# Digitally undoing a hardware filter

I have a bunch of data that went through a hardware filter before being digitized. The data has been taken this way for quite some time, and everyone is fine with that. Now, there is a new application in development that requires unfiltered data. Rather than wait a year to collect new data, we would like to "unfilter" this old data.

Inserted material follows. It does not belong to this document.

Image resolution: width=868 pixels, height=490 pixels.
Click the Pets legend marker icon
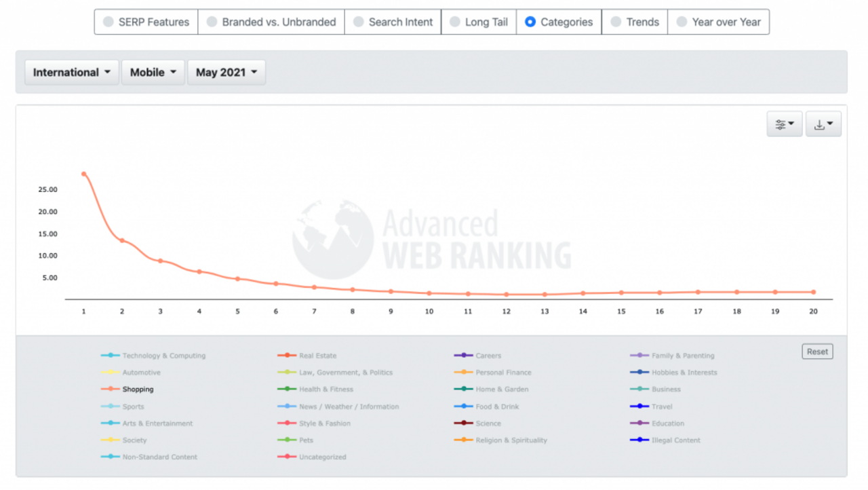287,440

The transfer function of the hardware filter is: $$H(s)=\dfrac{24.2s+1}{2.2s+1}$$

My first throught was to take the inverse of this transfer function, and go straight to the z domain by applying the Eurler approximation. $$f_s=30Hz$$

$$H(z)=\dfrac{67-66z^{-1}}{727-726z^{-1}}$$

Converted to the difference equation:

$$V_{in}[n]=10.8507V_{out}[n]-10.8538V_{out}[n-1]+0.9851V_{in}[n-1]$$

I've run data through that difference equation in Scilab, and got a result. I want to validate the difference equation by running the result through the difference equation of the original filter, but I haven't been able to get the original data out of the second difference equation.

Which leads me to question, is what I've done here even valid? Is what I'm trying to do even possible?

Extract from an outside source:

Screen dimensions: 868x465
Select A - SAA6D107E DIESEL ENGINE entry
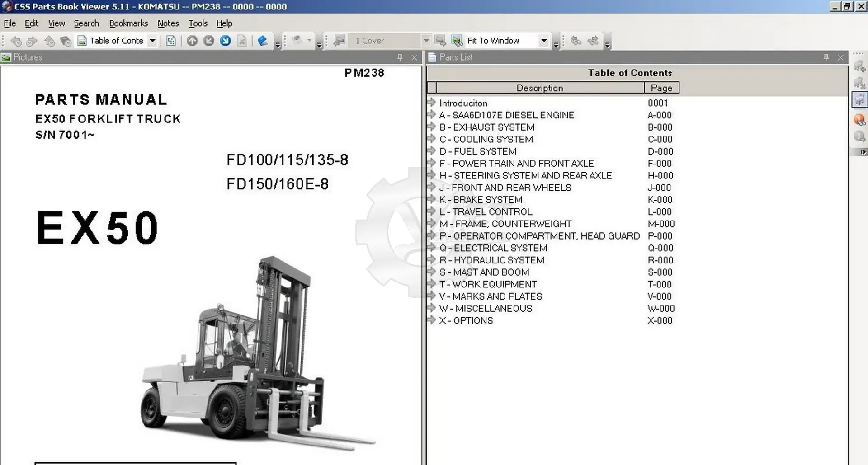506,115
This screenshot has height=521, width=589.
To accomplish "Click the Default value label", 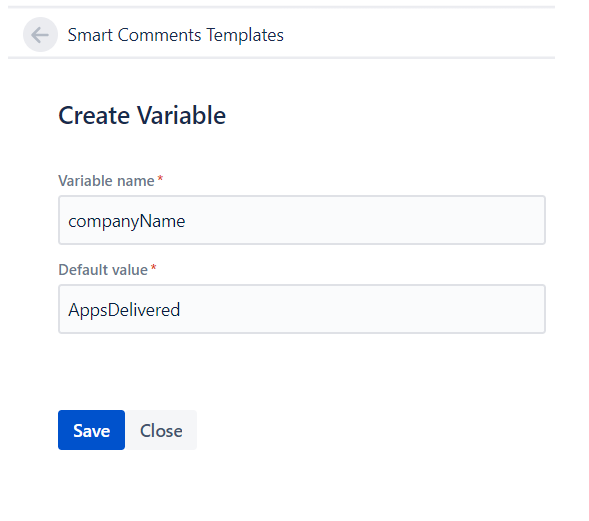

Using the Euler approximation, the mapping between the $s$-plane and the $z$-plane would be:

$$s \rightarrow \frac{z - 1}{T}$$ where $1/T = f_s = 30$ (thus $s \rightarrow 30(z-1)$).

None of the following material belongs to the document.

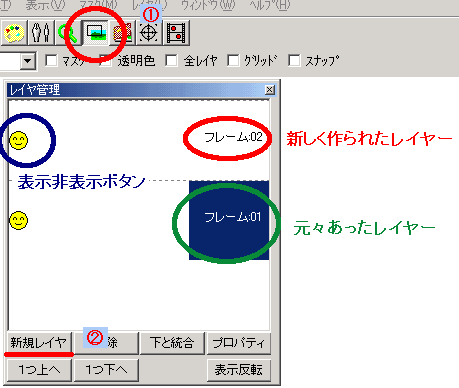
Task: Open layer management window icon
Action: pyautogui.click(x=96, y=32)
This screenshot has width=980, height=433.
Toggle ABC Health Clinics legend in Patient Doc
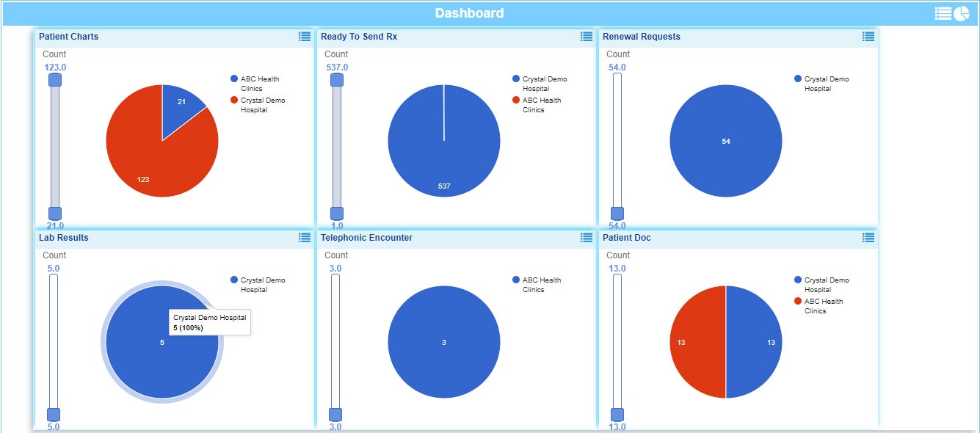pos(823,306)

Substituting back in the original transfer function yields:

\begin{align} H(z) &= \frac{24.2\cdot 30 (z-1) + 1}{2.2\cdot 30 (z-1) + 1} \\ &= \frac{726 (z-1) + 1}{66 (z-1) + 1} \\ &= \frac{726z - 725}{66z-65} \\ &= \frac{726 - 725z^{-1}}{66-65z^{-1}} \end{align}

Which converted to a difference equation is:

$$V_{in}[n] \approx 0.0909V_{out}[n] - 0.0895V_{out}[n-1] + 0.9986V_{in}[n-1]$$

As far as whether retrieving the original signal is possible partly depends on whether the original signal did not in fact include significant energy above $f_s/2$.